Darkness reigned until the mid-1920s, well after the state of Michigan required more windows for its public schoolhouses in 1913. Barratt still recalls the day of enlightenment. She was 10 or 11 when she reached school one day, lunch pail swinging, to find a bank of windows stretching across the south wall. Light, glorious light. “What a joy,” Barratt says.

Port Oneida farming began to die out in the 1950s, and eventually, the National Park Service purchased the farms for the Sleeping Bear Dunes National Lakeshore. The old schoolhouse, closed since the 1950s, is now the property of the Glen Lake School District, and school officials hope to use it for enrichment programs.

But there are problems. The building is not up to present code, and those big, beautiful windows have weakened the structure. Happily, however, the story of Port Oneida schoolhouse isn’t over yet. Recently, the National Park Service teamed up with the Glen Lake Schools to launch a renovation fund drive and work began this summer. “It will be wonderful to have children breath life into this historic building once again,” says Mary Frixen, a retired Glen Lake Schools teacher who is leading the group.

(See how the Port Oneida Rural Historic District has been preserved.) 

The Stutsmanville School

As soon as Carol Marie Costello began renovating the old Stutsmanville School in Harbor Springs, turning it into her home and a commercial kitchen for her catering business, she knew the process would be a time trip. The shelves still held old books like A Tour of the World in 80 Days by Jules Verne and Appleton’s Home Reading Books, and old-timers stopped by often to reminisce about their school days in the building. And when the plaster walls came down to reveal their lathe skeleton—and not so much as a shred of insulation—she got a firsthand glimpse of what school was like on winter days. “They must have had to keep their coats on all winter,” Costello says.

But the best surprise was yet to come. Tipped off by someone who’d come by the schoolyard with a metal detector, Costello decided to poke around the school’s cornerstone one spring day in 1995. Finding the mortar loose, she chipped and dug it away. An hour so later, Costello pulled the stone free and found a copper box—a time capsule put together the day the school was dedicated on Nov. 2, 1906, on the corner of Stutsmanville Road and State Street. 

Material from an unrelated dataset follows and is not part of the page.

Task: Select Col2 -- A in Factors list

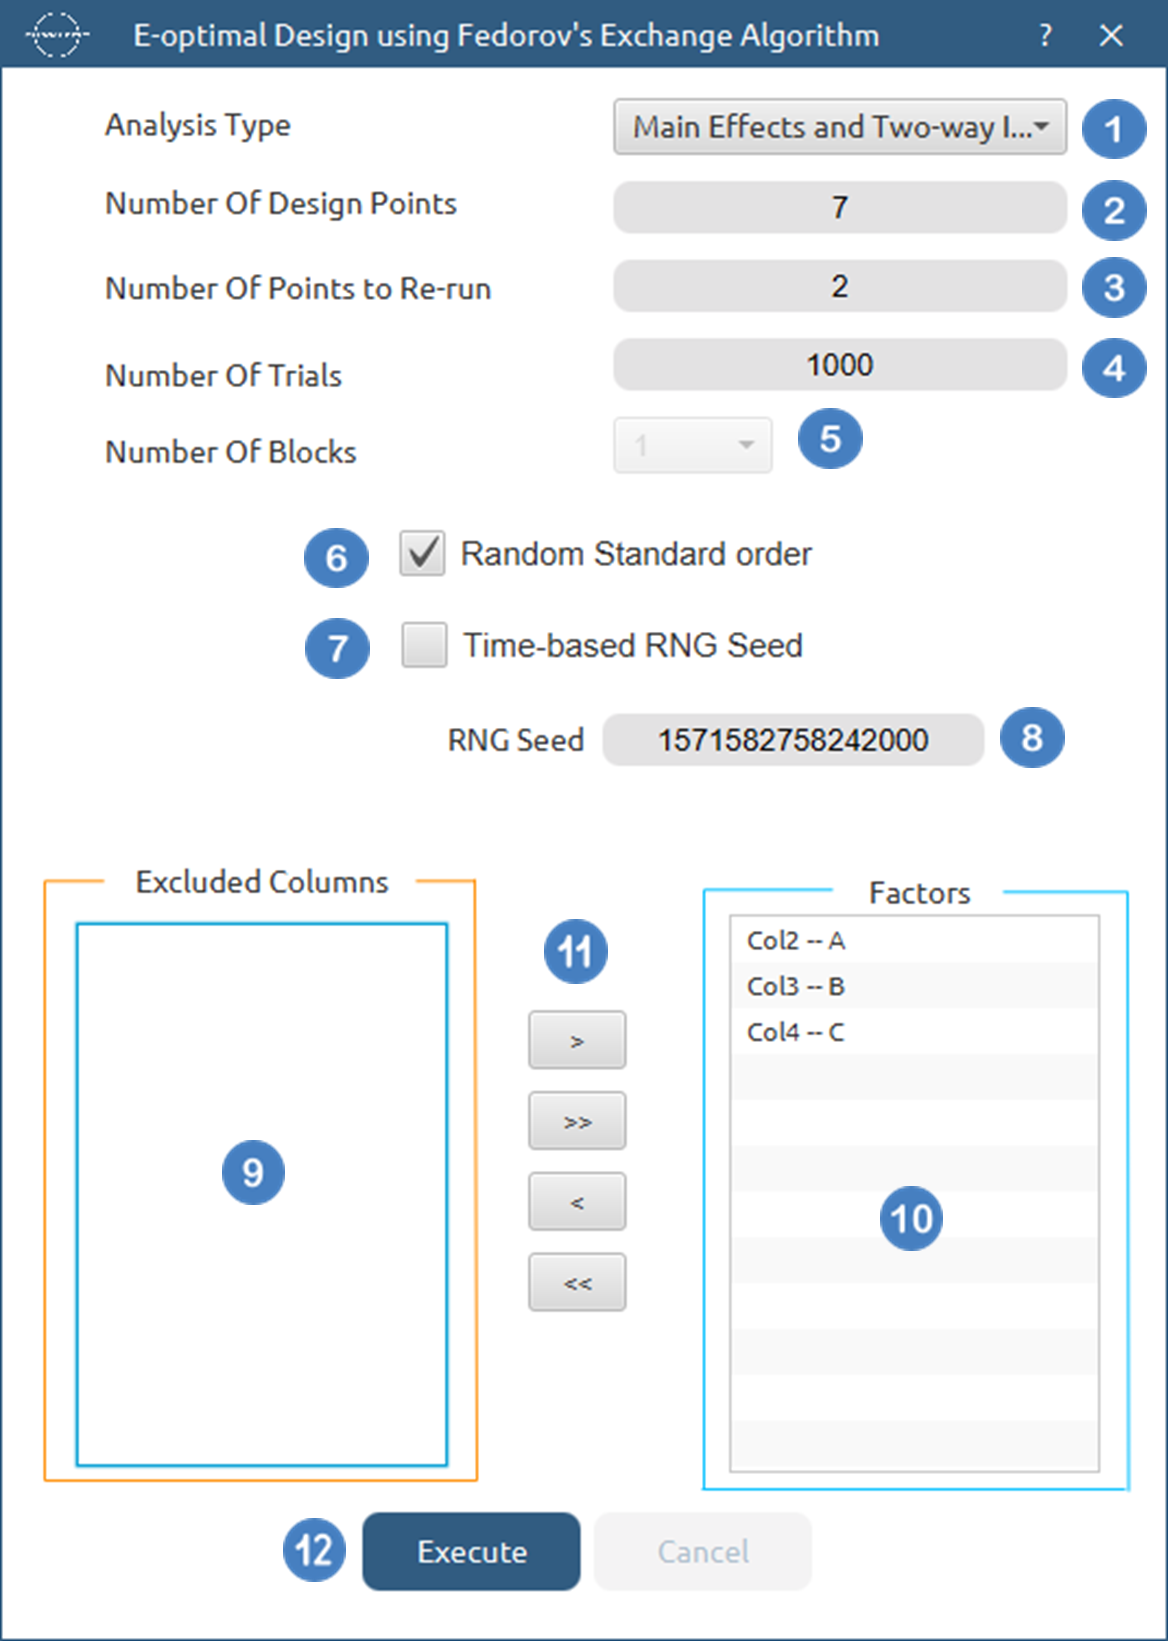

Costello gently pulled out the box contents: three newspapers, some old stamps and a short handwritten history of the building, explaining that it was the first brick schoolhouse in Emmet County, built for $1,932.62. Finally, she pulled out a personal note, written by the schoolteacher, Mrs. Mary Cease. “…as I look in the children’s happy faces as they sing their song, I cannot help but wonder about the opening of this. May God Bless you all…”

Awed, Costello shared the contents of the box with the local paper the Harbor Light, then wrapped the contents in a special paper that prevents decay. She didn’t make copies—she’d heard the process could damage the old papers. Then, along with her own note and some 1990s memorabilia, Costello returned the box to its hiding place to wait another century, another delighted discoverer.

Four years later, the scent of gourmet dishes like brie en croute and Cornish game hen with green curry sauce wafts from the kitchen Costello made from the old Michigan cellar. But upstairs, in her living quarters, Costello has virtually preserved the old schoolroom. The wooden floor still bears marks where bolts held desks to the floor, the original chalkboard hangs where it always did—all evidence that Costello learned her lesson well: she is a tenant in a building owned by memories.